You would think
that all those tinfoil hats, you wouldn't actually want people working on cures for cancer using big data..
Google’s DeepMind operation insists UK patients have nothing to worry about now that Google has absorbed the subsidiary - but lawyers and privacy campaigners have raised doubts. DeepMind told The Reg: “It is false to say that Google is 'absorbing' data. This data is not DeepMind’s or Google’s – it belongs to our partners, …
All those Google shills, you'd almost think they wouldn't want anyone to scrutinise a massive advertising company potentially getting access to medical records when that company happens to make almost all of its money by mercilessly extracting personal information from as many people as it possibly can...
"It's clearly mentioned this is anonymous data"
You say that as if it's meaningful. Just calling the data "anonymized" is meaningless. Most popular methods of "anonymizing" data is ineffective in the face of Big Data, which often makes deanonymizing data very easy to do. Some forms can be effective (such as only keeping data aggregated with that of large numbers of other people and deleting individual data records), but we don't know if that's what they're doing or not.

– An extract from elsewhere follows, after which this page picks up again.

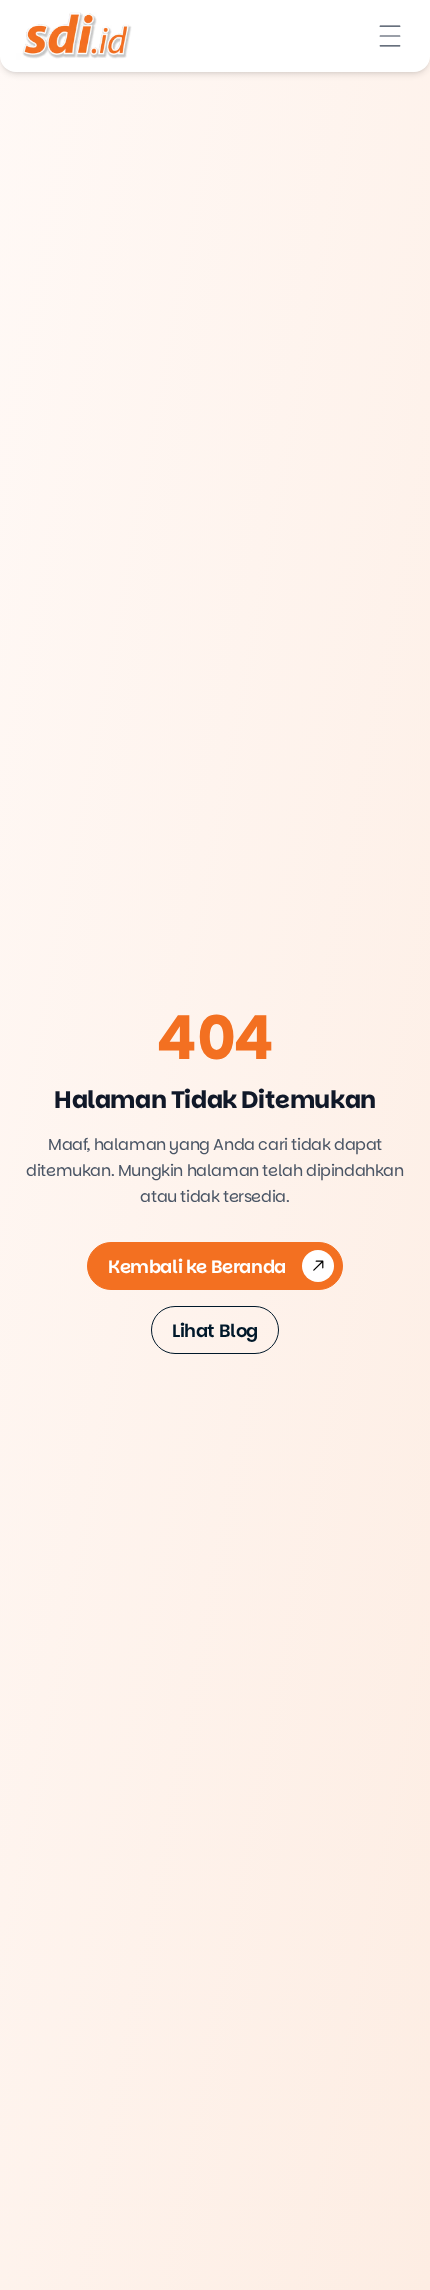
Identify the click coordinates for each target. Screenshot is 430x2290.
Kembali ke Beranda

If not, then "anonymous data" is effectively a lie.
you wouldn't actually want people working on cures for cancer using big data
A Cure for Cancer is a novel by British fantasy and science fiction writer Michael Moorcock, first published in London 1971 by Allison and Busby. The book is part of Moorcock's long-running Jerry Cornelius series.
The second novel of the sequence is essentially a collage of absurdist vignettes, many of which first appeared in an eclectic range of British and American magazines.
Plot
Jerry inhabits a world at war with itself and, armed only with an occasional "vibragun" appears to fight "against history" for the freedom of "randomness" against the straitlaced conventions exemplified by his brother Frank. In the end Jerry's quest, oblique as it is, is perhaps more artistic than political.
Sounds rather apposite.
They produced an analysis for the Royal Free, see https://s3-eu-west-1.amazonaws.com/files.royalfree.nhs.uk/Reporting/Streams_Report.pdf.
I have read the foreword, the management summary and the bit tacked on about GDPR.
Then I got bored.
It would seem that any use of patient personal data for purposes other than those explicitly set out in the contract will be illegal, either by DeepThroat or Google.
Doesn’t mean they won’t do it though.
Also, should that AWS s3 bucket have been open?
"It would seem that any use of patient personal data for purposes other than those explicitly set out in the contract will be illegal"
This is the Linklaters report paid for by the Royal Free. In it, everything's lovely. There's nothing to worry about. Unicorns have even been sighted in the meadow.
Story: Audit of DeepMind deal with NHS trust: It checks out, nothing to see here
https://www.theregister.co.uk/2018/06/13/royal_free_deepmind_deal_audit/
No one else seems particularly reassured. The only opinion that matters here though is the ICO and they have yet to deliver their verdict.
Do you feel more confident now you know that Google/DeepMind doesn't actually *know* who owns the data, and falsely asserts that the Trust owns it?
I don’t get this. Surely you would just look at the contract the Royal Free has with DeepMind (released under FoIA).
It says the patient records can only be used to provide the App, must be stored within England, not disclosed to any third party (which includes Google), cannot be linked to any other data etc.
I just don’t see anyway DeepMind could provide any access to this data to the rest of Google without breaching that contract. That’s just a fact.